I would say no. But we need to know the micron size .of the mesh


----------



## skullcandy (Nov 11, 2013)

what size is needed I am gonna try and count the microns


----------



## The Hemp Goddess (Nov 11, 2013)

No, those are not nearly fine enough to make hash.  While you can count how many threads there are per inch, that is different from micron size and I don't believe that it is going to give you any useful information.  In fact, if the mesh is coarse enough so that you can count the threads, it pretty much means it is too course for hash.  With bubble bags, the finer the mesh, the smaller the micron size of the mesh--for example most bubble bags go from 220 microns (the largest openings) which you use for the initial mixing of the trim down to the 25 microns which is the used for the final strain and is the finest of the screens.

You can get bubble bags for a pretty good price on e-bay.  I have gotten where I use only3 bags--the 220 for the initial mix, then something around 120 micron and finish off with a 75 or 45 for the final strain.

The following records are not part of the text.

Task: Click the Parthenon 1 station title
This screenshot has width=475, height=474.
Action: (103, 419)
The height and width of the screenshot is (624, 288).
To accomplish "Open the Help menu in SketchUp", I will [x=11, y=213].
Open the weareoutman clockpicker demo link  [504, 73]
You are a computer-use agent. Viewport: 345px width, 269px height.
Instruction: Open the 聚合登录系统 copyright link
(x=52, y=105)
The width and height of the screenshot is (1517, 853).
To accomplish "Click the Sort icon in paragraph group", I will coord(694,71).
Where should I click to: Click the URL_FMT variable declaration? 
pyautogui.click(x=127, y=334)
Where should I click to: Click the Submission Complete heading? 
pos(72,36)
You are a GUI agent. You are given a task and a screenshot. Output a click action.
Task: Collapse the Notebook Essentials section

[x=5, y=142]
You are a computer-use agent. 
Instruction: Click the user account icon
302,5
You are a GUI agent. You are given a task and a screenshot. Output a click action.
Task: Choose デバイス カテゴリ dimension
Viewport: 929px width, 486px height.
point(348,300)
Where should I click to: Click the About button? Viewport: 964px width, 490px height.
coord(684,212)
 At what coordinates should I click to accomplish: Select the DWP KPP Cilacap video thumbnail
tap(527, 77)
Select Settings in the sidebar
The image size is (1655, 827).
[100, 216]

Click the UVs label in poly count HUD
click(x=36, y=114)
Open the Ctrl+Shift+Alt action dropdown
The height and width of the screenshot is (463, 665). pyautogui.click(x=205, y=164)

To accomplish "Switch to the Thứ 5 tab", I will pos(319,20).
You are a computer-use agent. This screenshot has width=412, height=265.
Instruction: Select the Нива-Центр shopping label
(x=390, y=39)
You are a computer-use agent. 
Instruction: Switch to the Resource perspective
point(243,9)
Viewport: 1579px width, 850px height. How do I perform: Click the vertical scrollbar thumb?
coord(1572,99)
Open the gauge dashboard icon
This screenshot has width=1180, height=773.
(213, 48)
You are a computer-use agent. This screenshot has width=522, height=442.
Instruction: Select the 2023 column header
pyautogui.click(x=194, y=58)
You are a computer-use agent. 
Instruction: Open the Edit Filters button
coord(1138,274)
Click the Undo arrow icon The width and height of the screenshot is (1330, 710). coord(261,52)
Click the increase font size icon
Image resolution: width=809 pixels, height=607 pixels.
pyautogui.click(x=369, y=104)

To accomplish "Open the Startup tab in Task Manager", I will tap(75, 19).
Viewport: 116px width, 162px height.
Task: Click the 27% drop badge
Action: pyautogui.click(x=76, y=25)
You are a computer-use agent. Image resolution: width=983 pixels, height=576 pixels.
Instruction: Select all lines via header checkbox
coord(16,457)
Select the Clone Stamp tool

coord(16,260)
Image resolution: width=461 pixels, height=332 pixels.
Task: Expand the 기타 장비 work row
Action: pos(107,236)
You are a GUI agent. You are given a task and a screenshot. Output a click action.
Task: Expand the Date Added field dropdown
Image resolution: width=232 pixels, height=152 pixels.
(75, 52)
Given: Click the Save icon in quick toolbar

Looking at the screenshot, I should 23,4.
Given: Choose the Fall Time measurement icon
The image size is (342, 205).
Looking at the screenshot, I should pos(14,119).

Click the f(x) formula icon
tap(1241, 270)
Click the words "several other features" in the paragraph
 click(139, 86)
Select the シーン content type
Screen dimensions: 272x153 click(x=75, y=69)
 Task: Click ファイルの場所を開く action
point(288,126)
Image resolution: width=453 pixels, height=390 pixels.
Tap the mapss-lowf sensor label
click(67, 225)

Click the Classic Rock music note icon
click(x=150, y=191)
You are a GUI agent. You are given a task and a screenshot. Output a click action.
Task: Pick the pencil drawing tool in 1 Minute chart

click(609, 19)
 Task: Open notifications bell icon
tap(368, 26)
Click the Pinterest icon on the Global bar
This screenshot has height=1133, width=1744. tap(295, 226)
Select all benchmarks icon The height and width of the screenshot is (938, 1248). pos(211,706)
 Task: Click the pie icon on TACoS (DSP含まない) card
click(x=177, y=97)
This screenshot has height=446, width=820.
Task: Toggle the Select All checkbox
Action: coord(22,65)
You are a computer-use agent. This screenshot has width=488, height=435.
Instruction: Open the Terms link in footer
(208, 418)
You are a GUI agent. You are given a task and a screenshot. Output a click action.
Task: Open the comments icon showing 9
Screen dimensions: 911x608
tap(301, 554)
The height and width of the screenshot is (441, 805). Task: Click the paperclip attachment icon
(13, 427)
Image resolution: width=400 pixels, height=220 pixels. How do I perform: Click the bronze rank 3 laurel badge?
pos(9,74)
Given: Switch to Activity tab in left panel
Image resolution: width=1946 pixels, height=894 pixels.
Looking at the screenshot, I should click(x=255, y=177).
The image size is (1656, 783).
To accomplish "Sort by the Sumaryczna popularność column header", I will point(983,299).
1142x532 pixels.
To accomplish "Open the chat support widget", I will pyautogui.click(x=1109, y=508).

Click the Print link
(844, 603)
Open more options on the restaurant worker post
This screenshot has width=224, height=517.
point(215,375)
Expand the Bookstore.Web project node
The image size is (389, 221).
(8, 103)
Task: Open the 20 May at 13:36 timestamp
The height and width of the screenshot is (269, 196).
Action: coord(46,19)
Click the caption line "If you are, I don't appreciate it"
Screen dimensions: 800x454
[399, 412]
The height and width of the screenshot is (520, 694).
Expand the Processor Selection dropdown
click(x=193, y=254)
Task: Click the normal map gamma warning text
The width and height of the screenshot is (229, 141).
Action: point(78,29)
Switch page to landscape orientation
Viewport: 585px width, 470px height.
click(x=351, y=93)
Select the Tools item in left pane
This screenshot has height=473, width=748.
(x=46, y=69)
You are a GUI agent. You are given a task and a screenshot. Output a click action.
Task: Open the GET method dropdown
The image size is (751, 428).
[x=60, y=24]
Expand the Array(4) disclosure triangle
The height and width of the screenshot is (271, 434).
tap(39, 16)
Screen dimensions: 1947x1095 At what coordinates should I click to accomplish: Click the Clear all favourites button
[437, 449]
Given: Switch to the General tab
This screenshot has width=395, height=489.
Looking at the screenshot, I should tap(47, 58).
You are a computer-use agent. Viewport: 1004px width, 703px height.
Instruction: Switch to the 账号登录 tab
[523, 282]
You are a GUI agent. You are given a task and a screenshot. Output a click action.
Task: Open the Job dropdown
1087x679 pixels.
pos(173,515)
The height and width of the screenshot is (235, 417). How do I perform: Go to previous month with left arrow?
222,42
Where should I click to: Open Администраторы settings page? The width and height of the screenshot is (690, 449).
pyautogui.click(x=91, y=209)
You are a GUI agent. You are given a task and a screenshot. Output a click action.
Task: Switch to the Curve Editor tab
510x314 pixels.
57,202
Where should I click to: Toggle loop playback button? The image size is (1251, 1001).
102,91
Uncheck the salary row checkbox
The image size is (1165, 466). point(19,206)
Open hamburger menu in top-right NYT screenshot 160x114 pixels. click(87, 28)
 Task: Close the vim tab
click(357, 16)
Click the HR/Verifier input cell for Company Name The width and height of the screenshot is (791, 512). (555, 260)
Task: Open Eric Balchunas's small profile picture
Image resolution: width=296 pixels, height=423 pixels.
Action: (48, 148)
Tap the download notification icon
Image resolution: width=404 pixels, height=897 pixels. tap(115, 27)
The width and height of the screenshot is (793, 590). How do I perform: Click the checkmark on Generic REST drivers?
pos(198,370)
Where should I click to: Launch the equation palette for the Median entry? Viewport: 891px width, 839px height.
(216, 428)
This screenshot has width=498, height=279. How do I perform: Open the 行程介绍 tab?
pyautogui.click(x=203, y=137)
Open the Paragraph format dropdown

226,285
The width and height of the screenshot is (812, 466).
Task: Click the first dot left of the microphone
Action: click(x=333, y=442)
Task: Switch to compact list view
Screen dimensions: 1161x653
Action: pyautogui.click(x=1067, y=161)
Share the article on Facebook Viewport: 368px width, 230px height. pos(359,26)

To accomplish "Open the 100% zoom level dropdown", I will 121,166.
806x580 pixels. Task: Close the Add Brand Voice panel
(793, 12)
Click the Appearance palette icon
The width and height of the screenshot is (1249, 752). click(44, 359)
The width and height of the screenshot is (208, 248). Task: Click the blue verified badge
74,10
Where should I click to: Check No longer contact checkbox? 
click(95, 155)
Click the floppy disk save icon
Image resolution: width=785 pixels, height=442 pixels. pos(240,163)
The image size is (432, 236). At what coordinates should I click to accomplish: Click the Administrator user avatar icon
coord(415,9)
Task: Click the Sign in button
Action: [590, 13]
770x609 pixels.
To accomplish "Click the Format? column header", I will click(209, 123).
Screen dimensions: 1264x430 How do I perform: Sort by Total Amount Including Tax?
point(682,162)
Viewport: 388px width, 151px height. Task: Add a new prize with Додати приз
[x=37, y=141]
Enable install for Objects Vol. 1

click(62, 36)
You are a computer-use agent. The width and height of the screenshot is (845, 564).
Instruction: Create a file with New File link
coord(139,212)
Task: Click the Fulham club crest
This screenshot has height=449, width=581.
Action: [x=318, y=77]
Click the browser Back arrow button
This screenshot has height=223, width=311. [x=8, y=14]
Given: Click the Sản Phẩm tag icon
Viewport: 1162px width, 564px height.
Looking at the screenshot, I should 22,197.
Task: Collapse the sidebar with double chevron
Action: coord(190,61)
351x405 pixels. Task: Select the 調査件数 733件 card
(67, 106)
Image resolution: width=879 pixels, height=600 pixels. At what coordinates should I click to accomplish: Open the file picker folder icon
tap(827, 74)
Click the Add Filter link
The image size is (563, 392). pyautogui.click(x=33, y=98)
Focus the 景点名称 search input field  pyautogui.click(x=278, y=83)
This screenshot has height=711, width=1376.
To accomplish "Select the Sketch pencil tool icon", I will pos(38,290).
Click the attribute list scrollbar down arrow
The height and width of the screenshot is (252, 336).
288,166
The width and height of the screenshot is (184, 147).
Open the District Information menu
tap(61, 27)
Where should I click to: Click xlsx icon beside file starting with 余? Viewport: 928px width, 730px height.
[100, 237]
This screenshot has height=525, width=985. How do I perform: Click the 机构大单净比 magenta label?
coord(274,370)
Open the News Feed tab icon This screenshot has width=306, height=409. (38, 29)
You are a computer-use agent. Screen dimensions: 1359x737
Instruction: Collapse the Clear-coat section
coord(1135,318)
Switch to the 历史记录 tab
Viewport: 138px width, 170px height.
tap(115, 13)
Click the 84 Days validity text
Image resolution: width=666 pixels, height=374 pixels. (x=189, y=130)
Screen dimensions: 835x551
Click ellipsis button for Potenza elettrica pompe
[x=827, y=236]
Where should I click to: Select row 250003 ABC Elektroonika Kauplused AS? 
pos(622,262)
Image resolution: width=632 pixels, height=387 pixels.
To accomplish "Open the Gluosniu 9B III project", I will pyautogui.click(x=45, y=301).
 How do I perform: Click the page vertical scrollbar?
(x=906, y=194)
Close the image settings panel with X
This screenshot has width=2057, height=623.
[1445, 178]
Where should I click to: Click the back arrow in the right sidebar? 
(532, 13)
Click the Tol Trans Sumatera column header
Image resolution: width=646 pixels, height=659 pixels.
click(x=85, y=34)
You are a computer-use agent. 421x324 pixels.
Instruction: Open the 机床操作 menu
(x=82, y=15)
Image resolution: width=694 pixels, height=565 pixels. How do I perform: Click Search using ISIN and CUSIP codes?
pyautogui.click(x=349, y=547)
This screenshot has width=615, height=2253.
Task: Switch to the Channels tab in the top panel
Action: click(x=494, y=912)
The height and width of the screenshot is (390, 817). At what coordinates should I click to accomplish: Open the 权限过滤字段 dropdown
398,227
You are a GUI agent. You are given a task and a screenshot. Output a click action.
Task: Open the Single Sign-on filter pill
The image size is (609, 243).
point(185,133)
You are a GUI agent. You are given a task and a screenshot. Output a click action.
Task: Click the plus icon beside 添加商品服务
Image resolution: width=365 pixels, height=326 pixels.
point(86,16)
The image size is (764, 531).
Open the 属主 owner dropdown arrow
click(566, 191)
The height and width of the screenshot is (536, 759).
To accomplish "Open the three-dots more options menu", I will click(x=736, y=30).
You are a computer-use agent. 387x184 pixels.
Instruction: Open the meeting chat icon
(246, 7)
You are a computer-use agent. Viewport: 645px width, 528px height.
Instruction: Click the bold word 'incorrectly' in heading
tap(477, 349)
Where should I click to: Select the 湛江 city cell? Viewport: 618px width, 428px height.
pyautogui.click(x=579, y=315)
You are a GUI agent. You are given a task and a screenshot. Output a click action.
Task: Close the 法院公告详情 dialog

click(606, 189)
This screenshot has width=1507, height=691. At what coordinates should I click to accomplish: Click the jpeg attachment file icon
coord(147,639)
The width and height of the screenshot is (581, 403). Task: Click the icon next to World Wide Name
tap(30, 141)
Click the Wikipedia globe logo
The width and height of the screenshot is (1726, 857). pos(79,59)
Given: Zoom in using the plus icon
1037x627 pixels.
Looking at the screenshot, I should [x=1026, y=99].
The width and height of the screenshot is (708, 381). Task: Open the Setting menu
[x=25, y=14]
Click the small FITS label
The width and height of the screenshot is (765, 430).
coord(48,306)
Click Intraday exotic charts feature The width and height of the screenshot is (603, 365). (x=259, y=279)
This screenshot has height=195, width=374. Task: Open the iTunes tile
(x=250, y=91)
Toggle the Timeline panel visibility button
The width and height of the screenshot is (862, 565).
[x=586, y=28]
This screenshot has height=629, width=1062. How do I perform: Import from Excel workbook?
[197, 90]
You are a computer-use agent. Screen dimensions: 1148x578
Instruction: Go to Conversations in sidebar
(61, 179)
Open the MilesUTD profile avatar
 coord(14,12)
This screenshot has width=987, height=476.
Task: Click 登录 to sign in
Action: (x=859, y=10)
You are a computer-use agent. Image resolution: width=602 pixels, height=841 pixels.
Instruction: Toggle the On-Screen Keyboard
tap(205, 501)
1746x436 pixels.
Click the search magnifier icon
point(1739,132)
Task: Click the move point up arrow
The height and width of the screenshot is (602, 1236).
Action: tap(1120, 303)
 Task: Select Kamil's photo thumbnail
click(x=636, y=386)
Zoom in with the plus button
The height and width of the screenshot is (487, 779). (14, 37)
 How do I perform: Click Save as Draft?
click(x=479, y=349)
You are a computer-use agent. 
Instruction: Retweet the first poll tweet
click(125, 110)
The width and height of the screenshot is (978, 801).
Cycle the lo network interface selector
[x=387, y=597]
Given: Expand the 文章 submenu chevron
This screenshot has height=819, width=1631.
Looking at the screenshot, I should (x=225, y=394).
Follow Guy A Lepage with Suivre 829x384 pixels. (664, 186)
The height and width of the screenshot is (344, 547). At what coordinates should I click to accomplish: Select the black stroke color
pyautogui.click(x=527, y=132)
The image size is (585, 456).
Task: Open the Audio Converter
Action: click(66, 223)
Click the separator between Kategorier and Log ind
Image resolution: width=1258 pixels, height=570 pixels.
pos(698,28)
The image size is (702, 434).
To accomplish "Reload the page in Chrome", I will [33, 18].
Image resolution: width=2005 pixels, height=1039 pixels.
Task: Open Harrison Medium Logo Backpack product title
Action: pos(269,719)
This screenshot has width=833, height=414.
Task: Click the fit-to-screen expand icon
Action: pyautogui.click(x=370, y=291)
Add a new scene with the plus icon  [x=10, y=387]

You can use things like the paint strainers if you are going to make tinctures or something like that where you want to strain the plant parts out and be left with a liquid that contains the trichs.  But unless the mesh is substantially finer, you are not going to catch any trichs--they will wash on through with the liquid.


----------



## 4u2sm0ke (Nov 11, 2013)

Yeah  look at Amazon   I got a 5 bag set Micron bags  for under 40 dollars


----------



## skullcandy (Nov 12, 2013)

okay thanks for the great advice I was half ready to use those strainers


----------



## pcduck (Nov 13, 2013)

microns are the measurement of the space between threads, not thread count.


----------